__Task brief__. Copy the lines below verbatim, everything from the line containing "Where should I click to: Open the 123Akonto" down to the line containing "[x=126, y=446]", both included.

Raw records:
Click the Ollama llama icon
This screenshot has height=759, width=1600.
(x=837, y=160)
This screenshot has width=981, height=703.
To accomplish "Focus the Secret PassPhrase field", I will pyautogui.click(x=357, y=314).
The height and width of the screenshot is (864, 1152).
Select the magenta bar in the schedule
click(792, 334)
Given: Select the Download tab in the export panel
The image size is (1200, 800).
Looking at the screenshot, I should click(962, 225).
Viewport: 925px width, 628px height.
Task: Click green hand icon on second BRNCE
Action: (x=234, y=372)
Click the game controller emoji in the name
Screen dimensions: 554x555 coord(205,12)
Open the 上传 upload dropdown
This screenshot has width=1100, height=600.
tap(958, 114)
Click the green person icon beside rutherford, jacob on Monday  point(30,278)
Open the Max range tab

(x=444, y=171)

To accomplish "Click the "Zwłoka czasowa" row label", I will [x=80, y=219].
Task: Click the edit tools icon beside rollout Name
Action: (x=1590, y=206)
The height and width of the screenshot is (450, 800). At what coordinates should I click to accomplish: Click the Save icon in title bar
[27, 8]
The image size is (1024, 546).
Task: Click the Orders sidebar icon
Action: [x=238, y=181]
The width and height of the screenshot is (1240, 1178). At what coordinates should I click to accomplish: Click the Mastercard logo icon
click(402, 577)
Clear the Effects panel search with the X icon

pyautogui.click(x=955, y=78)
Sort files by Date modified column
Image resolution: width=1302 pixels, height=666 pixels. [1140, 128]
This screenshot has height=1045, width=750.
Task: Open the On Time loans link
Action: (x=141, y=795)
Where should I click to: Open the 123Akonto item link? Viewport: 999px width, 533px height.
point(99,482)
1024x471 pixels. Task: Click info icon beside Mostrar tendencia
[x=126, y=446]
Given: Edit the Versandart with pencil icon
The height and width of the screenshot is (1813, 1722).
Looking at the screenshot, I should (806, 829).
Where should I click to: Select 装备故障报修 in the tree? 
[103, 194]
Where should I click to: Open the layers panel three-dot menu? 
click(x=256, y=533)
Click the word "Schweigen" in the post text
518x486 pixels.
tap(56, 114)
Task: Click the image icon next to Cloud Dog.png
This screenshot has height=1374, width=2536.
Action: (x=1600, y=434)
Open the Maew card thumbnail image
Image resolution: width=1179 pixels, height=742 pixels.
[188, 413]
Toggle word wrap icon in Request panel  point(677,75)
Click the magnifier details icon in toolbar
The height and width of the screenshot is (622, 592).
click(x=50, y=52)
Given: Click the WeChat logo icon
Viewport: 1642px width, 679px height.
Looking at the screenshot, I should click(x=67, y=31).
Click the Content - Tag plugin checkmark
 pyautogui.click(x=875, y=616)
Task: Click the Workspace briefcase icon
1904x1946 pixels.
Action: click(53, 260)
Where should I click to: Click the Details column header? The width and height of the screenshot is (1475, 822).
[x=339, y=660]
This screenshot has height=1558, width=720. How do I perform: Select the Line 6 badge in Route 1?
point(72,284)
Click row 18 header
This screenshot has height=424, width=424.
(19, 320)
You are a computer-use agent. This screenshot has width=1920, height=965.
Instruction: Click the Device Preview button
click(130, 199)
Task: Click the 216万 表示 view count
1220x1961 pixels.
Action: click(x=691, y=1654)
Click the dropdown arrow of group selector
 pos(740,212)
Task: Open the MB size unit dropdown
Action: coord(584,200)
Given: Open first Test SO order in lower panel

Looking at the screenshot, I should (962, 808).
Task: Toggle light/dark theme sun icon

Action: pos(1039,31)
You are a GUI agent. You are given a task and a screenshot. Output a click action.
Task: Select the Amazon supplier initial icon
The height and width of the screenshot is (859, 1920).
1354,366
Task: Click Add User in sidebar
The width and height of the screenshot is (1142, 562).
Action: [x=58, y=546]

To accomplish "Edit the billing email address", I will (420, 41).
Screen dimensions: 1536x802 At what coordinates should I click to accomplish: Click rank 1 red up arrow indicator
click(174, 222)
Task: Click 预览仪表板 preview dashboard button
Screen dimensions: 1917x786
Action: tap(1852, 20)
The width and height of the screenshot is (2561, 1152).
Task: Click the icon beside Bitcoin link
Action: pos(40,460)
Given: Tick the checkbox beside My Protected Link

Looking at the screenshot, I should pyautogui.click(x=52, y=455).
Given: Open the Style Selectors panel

__Answer to the task__.
Where should I click to: Open the 123Akonto item link? Viewport: 999px width, 533px height.
point(99,482)
1024x471 pixels. Task: Click info icon beside Mostrar tendencia
[x=126, y=446]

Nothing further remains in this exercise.